Rentenauskunft

In Kürze

Die Rentenauskunft informiert Versicherte der gesetzlichen Rentenversicherung über ihre voraussichtliche Rentenhöhe. Ab dem 55. Lebensjahr wird sie automatisch alle drei Jahre zugeschickt.

Definition

Die Rentenauskunft ist eine offizielle Mitteilung des Rentenversicherungsträgers an Versicherte. Sie zeigt, welche Rente voraussichtlich gezahlt wird – bezogen auf die Regelaltersgrenze, also das reguläre Rentenalter.

Ab Vollendung des 55. Lebensjahres erhalten Versicherte diese Auskunft automatisch alle drei Jahre. Auf Antrag kann auch früher eine Auskunft eingeholt werden – zum Beispiel zur Höhe einer möglichen Erwerbsminderungsrente oder zur Hinterbliebenenrente im Todesfall.

Beim Versorgungsausgleich (z. B. bei Scheidung) kann auf Antrag auch eine Auskunft über die in der Ehezeit erworbenen Rentenanwartschaften erteilt werden.
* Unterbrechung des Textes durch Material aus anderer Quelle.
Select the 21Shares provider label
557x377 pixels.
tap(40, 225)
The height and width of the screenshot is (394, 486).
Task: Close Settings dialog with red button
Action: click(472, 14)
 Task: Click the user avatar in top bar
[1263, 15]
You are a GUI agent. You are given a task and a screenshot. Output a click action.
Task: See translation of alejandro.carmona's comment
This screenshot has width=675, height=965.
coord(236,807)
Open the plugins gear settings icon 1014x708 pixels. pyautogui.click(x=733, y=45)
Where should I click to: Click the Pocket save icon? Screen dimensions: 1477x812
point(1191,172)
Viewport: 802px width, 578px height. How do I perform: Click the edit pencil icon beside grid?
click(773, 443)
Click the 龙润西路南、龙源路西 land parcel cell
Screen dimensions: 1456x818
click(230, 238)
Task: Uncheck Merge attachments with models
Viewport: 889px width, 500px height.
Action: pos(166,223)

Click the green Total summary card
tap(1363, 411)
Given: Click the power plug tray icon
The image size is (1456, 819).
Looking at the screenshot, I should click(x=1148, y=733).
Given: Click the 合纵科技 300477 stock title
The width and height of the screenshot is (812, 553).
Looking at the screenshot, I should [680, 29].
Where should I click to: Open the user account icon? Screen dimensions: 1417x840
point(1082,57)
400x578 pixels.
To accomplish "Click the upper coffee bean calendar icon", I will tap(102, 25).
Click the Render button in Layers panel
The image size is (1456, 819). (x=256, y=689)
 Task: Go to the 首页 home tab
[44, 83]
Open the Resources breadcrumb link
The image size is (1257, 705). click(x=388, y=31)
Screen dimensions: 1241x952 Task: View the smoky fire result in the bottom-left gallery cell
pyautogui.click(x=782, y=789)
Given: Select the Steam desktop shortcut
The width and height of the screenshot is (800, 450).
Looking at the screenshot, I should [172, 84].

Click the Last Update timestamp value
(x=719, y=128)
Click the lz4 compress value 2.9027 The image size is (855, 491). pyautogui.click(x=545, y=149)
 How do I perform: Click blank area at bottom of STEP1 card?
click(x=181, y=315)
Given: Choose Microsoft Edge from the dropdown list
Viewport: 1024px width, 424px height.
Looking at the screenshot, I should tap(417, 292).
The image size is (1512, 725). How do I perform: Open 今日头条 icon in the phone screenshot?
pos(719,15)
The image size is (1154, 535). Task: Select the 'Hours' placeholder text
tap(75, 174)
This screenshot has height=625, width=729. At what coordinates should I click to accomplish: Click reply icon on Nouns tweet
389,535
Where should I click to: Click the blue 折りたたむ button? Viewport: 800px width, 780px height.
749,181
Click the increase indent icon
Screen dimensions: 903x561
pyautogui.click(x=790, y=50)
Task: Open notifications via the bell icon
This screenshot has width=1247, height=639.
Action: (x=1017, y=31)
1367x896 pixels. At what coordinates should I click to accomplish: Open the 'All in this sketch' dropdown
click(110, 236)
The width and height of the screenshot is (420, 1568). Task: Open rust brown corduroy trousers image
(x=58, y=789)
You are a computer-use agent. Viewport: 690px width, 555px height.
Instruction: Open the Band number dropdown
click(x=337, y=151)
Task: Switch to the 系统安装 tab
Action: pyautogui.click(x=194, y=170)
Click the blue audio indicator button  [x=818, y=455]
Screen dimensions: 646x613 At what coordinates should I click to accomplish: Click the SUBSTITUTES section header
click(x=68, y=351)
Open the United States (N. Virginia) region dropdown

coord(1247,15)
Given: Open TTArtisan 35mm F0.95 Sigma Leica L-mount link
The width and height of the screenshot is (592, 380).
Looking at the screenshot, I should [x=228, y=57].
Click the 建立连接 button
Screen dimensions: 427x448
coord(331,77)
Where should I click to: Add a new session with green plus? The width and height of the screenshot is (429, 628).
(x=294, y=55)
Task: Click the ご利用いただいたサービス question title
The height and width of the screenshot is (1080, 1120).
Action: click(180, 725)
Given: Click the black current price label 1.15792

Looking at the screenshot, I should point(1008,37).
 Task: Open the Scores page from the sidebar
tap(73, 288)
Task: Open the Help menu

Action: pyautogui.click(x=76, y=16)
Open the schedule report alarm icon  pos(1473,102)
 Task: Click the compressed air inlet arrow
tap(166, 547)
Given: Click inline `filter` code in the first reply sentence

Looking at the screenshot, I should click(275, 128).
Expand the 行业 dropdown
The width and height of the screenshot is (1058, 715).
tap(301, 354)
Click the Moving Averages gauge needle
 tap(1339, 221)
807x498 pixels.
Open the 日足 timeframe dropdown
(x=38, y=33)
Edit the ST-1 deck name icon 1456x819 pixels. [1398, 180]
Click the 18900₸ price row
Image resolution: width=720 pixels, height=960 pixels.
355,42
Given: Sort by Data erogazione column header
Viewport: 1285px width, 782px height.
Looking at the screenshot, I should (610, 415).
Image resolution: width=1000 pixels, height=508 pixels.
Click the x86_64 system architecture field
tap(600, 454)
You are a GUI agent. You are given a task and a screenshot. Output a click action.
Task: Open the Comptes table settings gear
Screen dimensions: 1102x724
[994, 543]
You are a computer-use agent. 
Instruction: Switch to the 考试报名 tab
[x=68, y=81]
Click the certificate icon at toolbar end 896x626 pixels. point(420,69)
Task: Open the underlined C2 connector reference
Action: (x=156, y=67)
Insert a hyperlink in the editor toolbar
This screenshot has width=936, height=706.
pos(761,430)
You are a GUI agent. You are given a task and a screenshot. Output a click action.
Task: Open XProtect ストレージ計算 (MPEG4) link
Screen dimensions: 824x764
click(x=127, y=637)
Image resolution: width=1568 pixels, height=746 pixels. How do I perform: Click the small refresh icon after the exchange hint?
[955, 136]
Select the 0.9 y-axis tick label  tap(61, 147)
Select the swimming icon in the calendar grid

Unter bestimmten Voraussetzungen darf diese Auskunft auch dem Ehegatten mitgeteilt werden (§ 74 SGB X).

Inhalt der Rentenauskunft

Eine Rentenauskunft kann folgende Bestandteile enthalten:

  • Versicherungsverlauf: Übersicht aller gespeicherten rentenrechtlichen Zeiten im Versicherungskonto
  • Persönliche Entgeltpunkte: Darstellung, wie die Rentenpunkte berechnet wurden
  • Aktuelle Rentenhöhe: Angabe, welche Rente heute gezahlt würde – bei Erwerbsminderung, im Todesfall oder bei Erreichen der Regelaltersgrenze
  • Rentenprognose: Voraussichtliche Höhe der Regelaltersrente, wenn die bisherige Versicherungsbiografie fortgeschrieben wird
  • Allgemeine Hinweise: z. B. zu Abschlägen bei vorzeitiger Rente, zur Teilrente oder zu den Folgen eines späteren Rentenbeginns

Ausgleich von Rentenabschlägen

Wer plant, früher in Rente zu gehen, muss mit Abzügen bei der Rentenhöhe rechnen. Diese Abschläge können durch freiwillige Sonderzahlungen an den Rentenversicherungsträger ausgeglichen werden. Auf Antrag erteilt der Rentenversicherungsträger ab dem 55. Lebensjahr eine Auskunft darüber, wie hoch diese Ausgleichszahlungen sein dürfen (§ 187a SGB VI). Auch Teilzahlungen sind möglich, und der Arbeitgeber kann die Beträge übernehmen.

Versicherungsverlauf und Kontenklärung

Für alle Versicherten führt der Rentenversicherungsträger ein elektronisches Versicherungskonto. Versicherte ab dem 43. Lebensjahr erhalten alle sechs Jahre einen Versicherungsverlauf mit allen gespeicherten Daten in zeitlicher Reihenfolge (§ 7 VKVV). Gibt es darin ungeklärte Lücken, ist eine Kontenklärung gemeinsam mit dem Versicherungsträger notwendig.

Ergänzend zur Rentenauskunft gibt es seit dem Jahr 2001 auch die sogenannte Renteninformation, die jährlich an Versicherte verschickt wird und einen ersten Überblick über den aktuellen Rentenstand gibt.